**Tâche à réaliser**
Citez mot pour mot, dans l'extrait ci-dessous consacré à la loi ESSOC, tout le passage qui va de « Il permet aux » jusqu'à « transfert sont exclus. ».

**Extrait du document**

K.Pratique | Chroniques juridiques du cabinet KGA Avocats - Sophie borenstein, Bérengère Marlot, 2/10/2018

La loi dite « ESSOC » (n° 2018-727 du 10 août 2018 pour un Etat au service d’une société de confiance) a pour ambition d’établir une relation de confiance entre l’administration fiscale et le contribuable. Pour y parvenir, les objectifs affichés sont la simplification des rapports entre l’administration et le contribuable et l’instauration d’une confiance réciproque. La loi prévoit notamment la réduction de l’intérêt de retard en cas de rectification spontanée d'une erreur de déclaration, l’élargissement de la procédure de régularisation spontanée à toutes les procédures de contrôle fiscal, des aménagements relatifs aux intérêts de retard et au droit à l’erreur en matière douanière. Outre ces diverses mesures, la loi renforce les garanties du contribuable face aux changements de doctrine administrative. Le « rescrit contrôle » tel qu’issu de la doctrine administrative est redéfini et légalisé (I) et une nouvelle « garantie fiscale » est créée (II).
I. La consécration du « rescrit contrôle »
Qu’est-ce qu’un « rescrit contrôle » ?


Il permet aux entreprises de solliciter, sous conditions, une prise de position formelle de l’administration au cours d’un examen ou d’une vérification de comptabilité, s’agissant de points examinés dans la cadre du contrôle mais qui n’ont pas entrainé de rectification. Les prix de transfert sont exclus.

**Données**
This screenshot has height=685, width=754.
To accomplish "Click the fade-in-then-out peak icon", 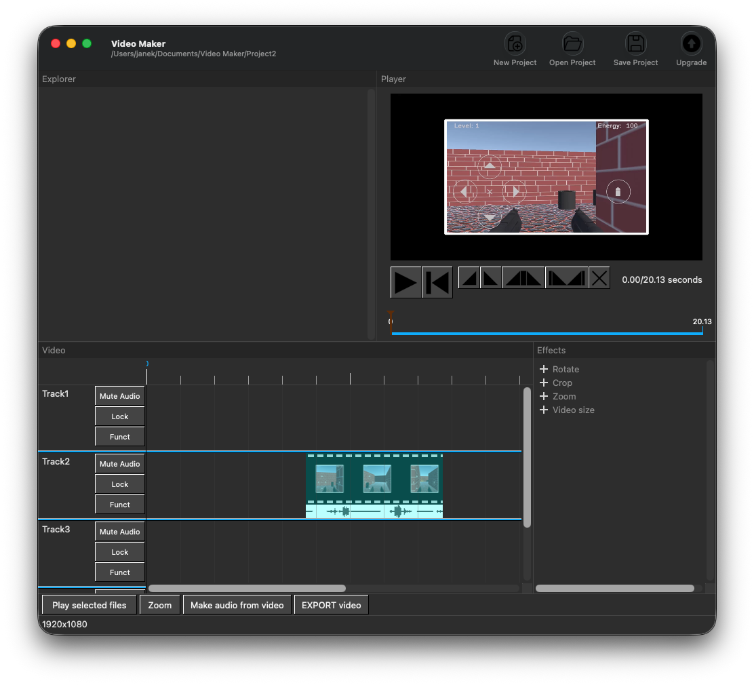I will (x=523, y=278).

**Résultat obtenu**
Il permet aux entreprises de solliciter, sous conditions, une prise de position formelle de l’administration au cours d’un examen ou d’une vérification de comptabilité, s’agissant de points examinés dans la cadre du contrôle mais qui n’ont pas entrainé de rectification. Les prix de transfert sont exclus.